My knowledge on the cpu arch was pretty out-dated, so I’ve made some quick research on cache. And here’re something I learned:
Cache loads data in units of cache line, all cache line is 64bytes in L1-L3 (recent Intel cpus)
Sequence access and stride access would make cache to do prefetch so we can avoid cache miss even if we access more than one cache line
And here’re something I don’t quite understand:
What’s the point of 16KB chunk? Does that mean there would be no cache miss if we randomly access within a chunk? Or is it that there would still be (16KB/64=256) cache miss before we fill the whole chunk into the L1 cache?
No, we are not aiming random access without cache miss. We are aiming to minimize the cache miss and try to process the data in sequence. This guarantees that the prefetch will load our next chunk of data so cache miss will be rare.
No one promised no cache miss over random access AFAIK.
As Lurking-Ninja said, its not about guranteeing zero cachemiss. It is impossible to achieve that on a program as a whole, it is about massively reducing it and massively reducing the amount of bandwidth caused by loading memory into cache that is then not consumed.

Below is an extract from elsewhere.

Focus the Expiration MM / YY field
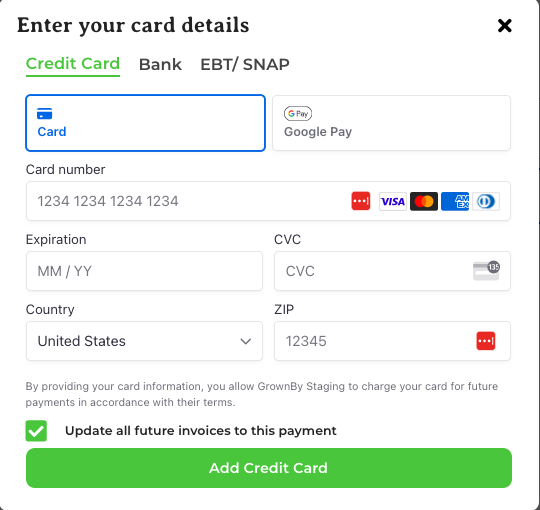The image size is (540, 510). (x=144, y=271)
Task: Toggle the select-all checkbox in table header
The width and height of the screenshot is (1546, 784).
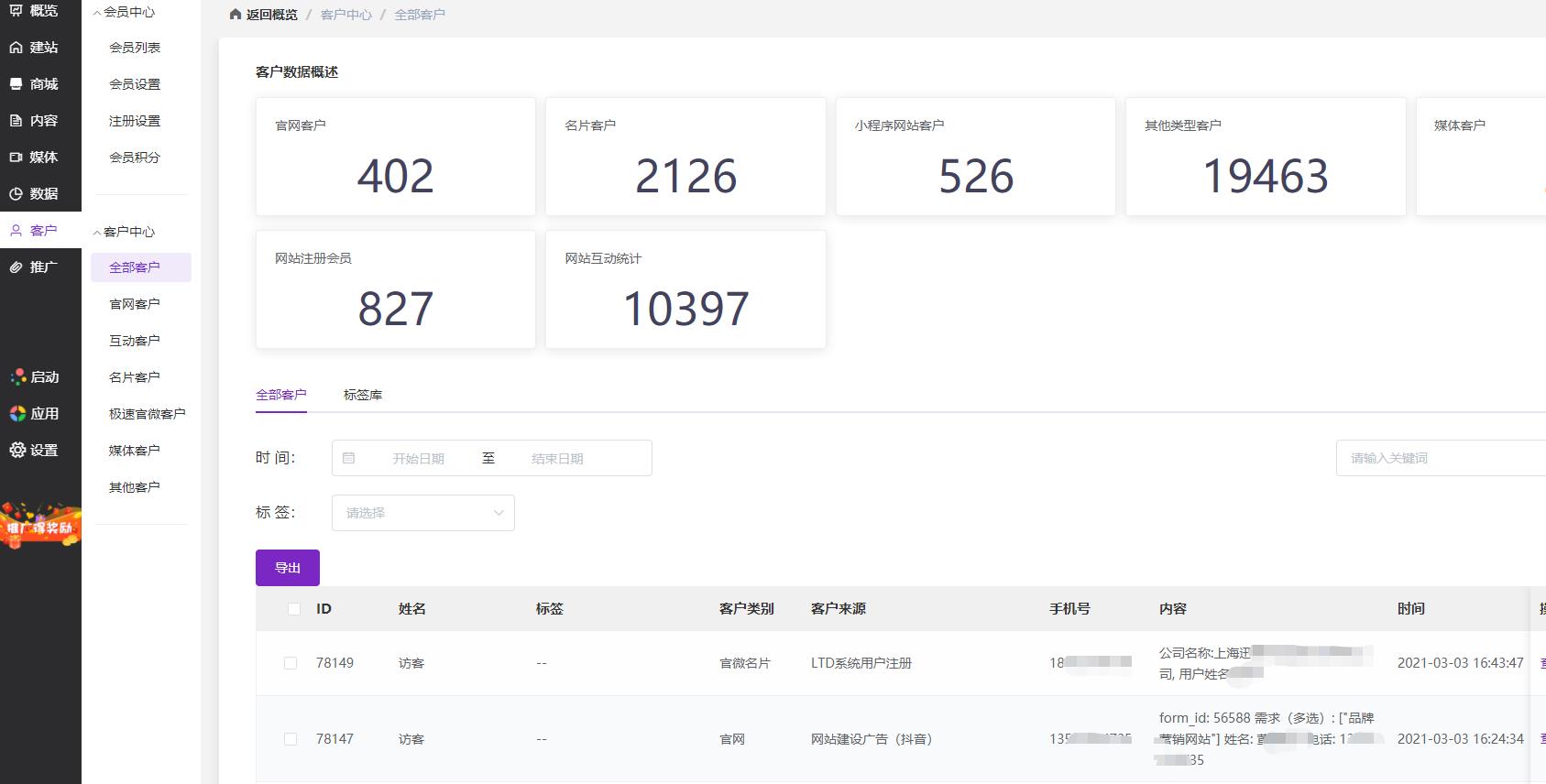Action: [293, 609]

16KB means if you have for example 4 components on entity roughly 62 cache lines for each component per chunk laid out linearly. Thats a huge improvement over otherwise randomly jumping around in cache lines.
The exact 16KB chunk size was determined empirically on megacity. Ultimately we do want it to be dynamic. At least introducing the concept of tiny & large chunks. We have definitely noticed that on both extremes (Huge amounts of entities, small amounts of entities of one archetype) efficiecency could be improved.
Thanks for the clarification. There’re still quite some points I don’t quite understand about the cache.
Just take the random access within a chunk in title as example, say if a IJobChunk randomly access the data in the chunk 100k times ( an iterative algorithm on graph maybe), is it mostly right that we would only have 256 cache miss during the job execution?
I’ve another question about cache prefetch (strided prefetch) here.
Assume we cache some data of 100K elements (each 128bytes) in an array. Is it right that if we loop to access an int member in each of the element, the cache will basically not miss as we are accessing address in a fixed stride?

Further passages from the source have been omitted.